From the line containing "About Us (27, 2232)" to the last line of the records, please reproduce every line exactly and nothing more.

*Collected data entries*
>>>>>

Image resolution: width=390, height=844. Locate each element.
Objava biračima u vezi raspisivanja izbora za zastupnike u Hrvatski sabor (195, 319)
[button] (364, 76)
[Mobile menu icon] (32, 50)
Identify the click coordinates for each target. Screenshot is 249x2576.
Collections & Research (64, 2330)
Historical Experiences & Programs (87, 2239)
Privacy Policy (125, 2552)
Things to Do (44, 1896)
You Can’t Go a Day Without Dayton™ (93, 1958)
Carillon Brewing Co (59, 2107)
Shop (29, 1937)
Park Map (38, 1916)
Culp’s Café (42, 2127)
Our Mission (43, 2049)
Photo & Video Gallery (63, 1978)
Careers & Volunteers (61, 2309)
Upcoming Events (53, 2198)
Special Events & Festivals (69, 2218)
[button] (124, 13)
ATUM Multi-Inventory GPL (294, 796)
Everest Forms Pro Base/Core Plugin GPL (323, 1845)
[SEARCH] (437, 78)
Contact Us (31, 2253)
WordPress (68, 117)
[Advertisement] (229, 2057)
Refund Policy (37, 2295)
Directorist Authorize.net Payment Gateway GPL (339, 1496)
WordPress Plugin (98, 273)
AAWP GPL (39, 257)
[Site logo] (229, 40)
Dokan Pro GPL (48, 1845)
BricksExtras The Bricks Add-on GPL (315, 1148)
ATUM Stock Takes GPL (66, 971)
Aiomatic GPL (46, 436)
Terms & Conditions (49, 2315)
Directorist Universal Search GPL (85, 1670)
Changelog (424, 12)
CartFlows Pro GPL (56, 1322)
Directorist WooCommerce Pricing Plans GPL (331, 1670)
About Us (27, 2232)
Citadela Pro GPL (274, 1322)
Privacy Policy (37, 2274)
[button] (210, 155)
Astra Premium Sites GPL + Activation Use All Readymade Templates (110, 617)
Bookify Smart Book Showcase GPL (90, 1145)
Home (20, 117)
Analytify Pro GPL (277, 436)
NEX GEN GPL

<<<<<

*Response to the task*
About Us (27, 2232)
Citadela Pro GPL (274, 1322)
Privacy Policy (37, 2274)
[button] (210, 155)
Astra Premium Sites GPL + Activation Use All Readymade Templates (110, 617)
Bookify Smart Book Showcase GPL (90, 1145)
Home (20, 117)
Analytify Pro GPL (277, 436)
NEX GEN GPL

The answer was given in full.